Both species can also be harvested by picking leaves in the summer. I find that welsh onion makes bigger and more regular-sized spring onions by division and tree onion is better for leaves, partly because you can use the bulbils to produce a really dense patch. So the best use is probably welsh onions for division in the spring and tree onion for leaves and sets for growing on. If you allow welsh onions to flower you will be very popular with the bees.
Real spring onions can be used in all the same ways that you would use the seed-grown ones. My favourite is spring onion sambar: you fry a large handful of whole spring onions until they are soft, then add tamarind, coconut and spices to make a sauce and simmer for a few minutes. It’s a great way to forget the sleet driving at the window.
Hi Alan, I’ve been subscribed to your blog for some time now, but having found the time to read it from the beginning, I just wanted to tell you how enjoyable and informative I’ve found it. I am not in the position to have any kind of ‘proper’ forest garden, living in a rented house with a small garden, but, nontheless, I still grow lots of perennial vegetables, many of which you have blogged about here.
I look forward to more interesting posts. Here’s hoping we have a proper summer this year! Happy growing.
Joy
Hi Joy. Thanks very much. I so agree about the summer – I’m hoping that if a glorious March was followed by a non-summer last year then this wintry March will be followed by a memorably good one!

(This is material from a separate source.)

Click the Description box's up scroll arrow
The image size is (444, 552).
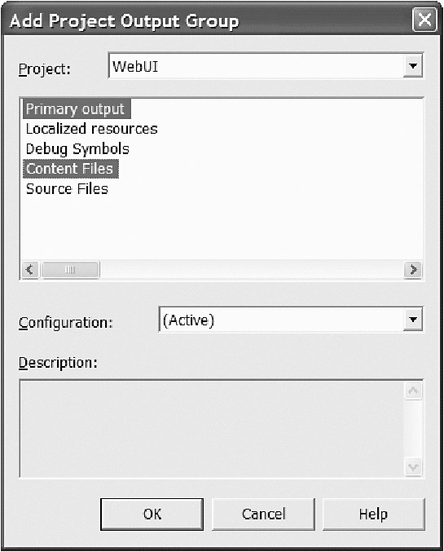coord(413,391)
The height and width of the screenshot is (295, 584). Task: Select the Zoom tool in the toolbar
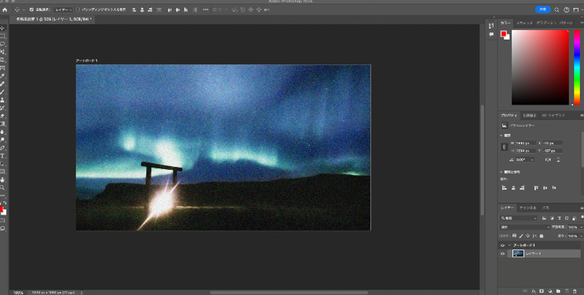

Growing these for the first time this year! Excited…
Have you ever grown perennial leeks (Allium Ampeloprasum)? They multiply by making little bulbs at their root like welsh onions, and they rarely make seed. The only cultivar I have ever found is “Oepri perizweib,” but I am told there is an Egyptian and Arabic cultivar as well.
Yes, I grow them too, although I have no idea what cultivar they may be. I originally got the seed for them from Future Foods and they have maintained themselves vegetatively ever since. The strain I grow has a mixed head of flowers and bulbils, so it does produce some seed which should be very useful for breeding them. I still have some bulbils from last year’s crop if you would like to swap varieties.

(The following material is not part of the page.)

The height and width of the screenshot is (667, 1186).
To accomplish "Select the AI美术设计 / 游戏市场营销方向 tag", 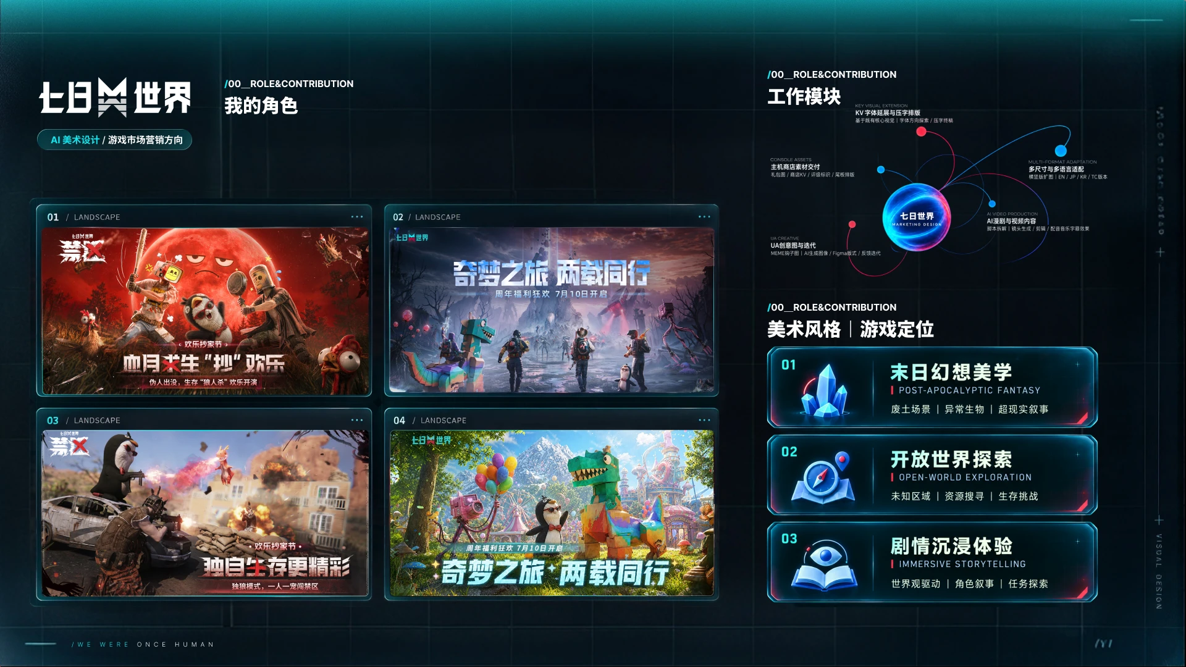I will (115, 140).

I would love to swap bulbils, but I’m in the US. Thanks for offering though.
Actually, I am waiting to receive the bulbils for “Oepri Perizweib” from the place I found them.
They said their leeks have only bloomed once in the seven years. But if I get seed, I would be happy to try and send you some.
Last year I let some ordinary leeks get to the flowering stage-they weren’t very successful as leeks, but the flowers were truly magnificent and I picked them for display-like large allium heads, some of them in a pale lavendery sort of colour, others a sort of silvery grey. When pulled out of the ground, to my surprise they were attached to a largeish garlic like bulb. My question is, can the bulb be eaten? I have saved 3 of them and planted in a pot to see if they’ll flower again
Cultivated leeks are derived from the species Allium ampeloprasum. They don’t usually form bulbs but other cultivars of the species, such as elephant garlic and Babington’s leek, do, so I suspect that the ancestral species also did. Perhaps a few of your cultivated leeks have reverted to old habits or perhaps they have crossed with one of the other cultivars. In the other cultivars the bulb is certainly edible, with a mild garlicky flavour. If you grow them on you might well find that they make multiple bulbs – perhaps you have discovered the next big perennial vegetable!